The incidence of arrhythmias may be higher in patients with uncontrolled RA, so reducing inflammation may be the best way to prevent them. Our patient experienced ventricular tachycardia and supraventricular tachycardia on the first postoperative day, which could have contributed to an increased mortality risk, along with other factors such as infection and acute stroke.10
Conclusion
Severe calcific aortic stenosis, whether symptomatic or not, usually requires AVR to alleviate symptoms. While this typically affects older people, the patient in this case report presented a unique case of accelerated calcification caused by uncontrolled RA. This condition can hasten atherosclerosis and lead to aortic valve calcification at an earlier age.

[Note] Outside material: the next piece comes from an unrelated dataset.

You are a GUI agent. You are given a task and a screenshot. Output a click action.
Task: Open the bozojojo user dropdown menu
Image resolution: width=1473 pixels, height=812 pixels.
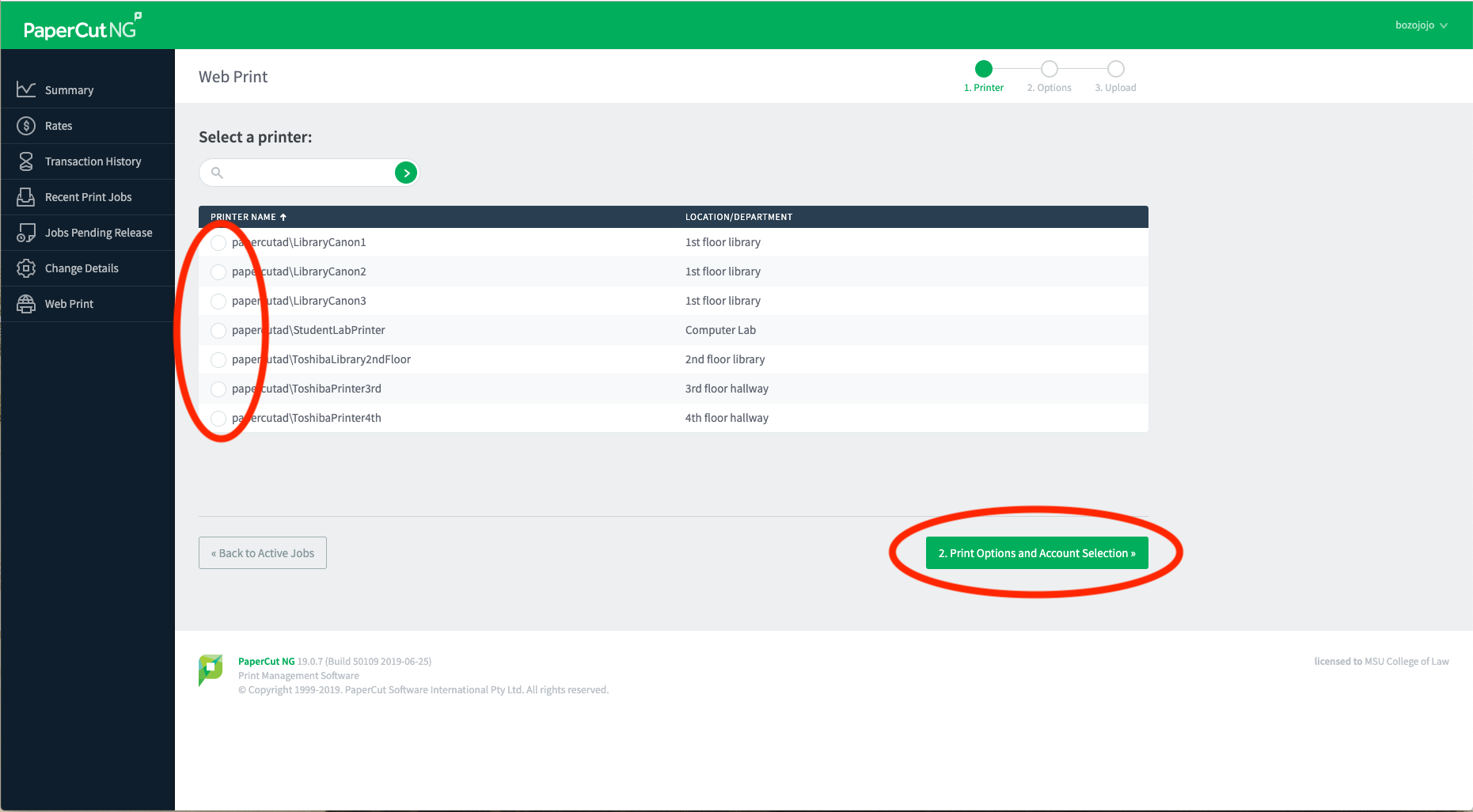(1421, 25)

Despite undergoing SAVR, this patient suffered from immediate postoperative complications such as stroke and arrhythmia. Calcification debris can embolise into the cerebral circulation and further increase the risk of stroke in patients with uncontrolled RA undergoing AVR. This patient also experienced repeated ventricular and supraventricular tachycardia, which can increase mortality rates and be caused by post-surgery inflammation and uncontrolled RA.
These factors highlight the importance of proper follow-up for systemic rheumatic conditions such as RA to mitigate their impact on the cardiovascular system.
Clinical Perspective
- This case shows how a poorly managed rheumatological disease, such as rheumatoid arthritis, can lead to early onset high atherosclerotic and inflammatory burden such as severe calcific aortic stenosis.
- Management of the overall inflammatory state of the body is necessary to control cardiovascular events, especially in high-stress states, such as a cardiac valve surgery.
- Immediate postoperative stroke and ventricular tachyarrhythmias are some uncommon complications of poorly controlled rheumatoid arthritis and severe calcific aortic stenosis due to high atherosclerotic and inflammatory burden.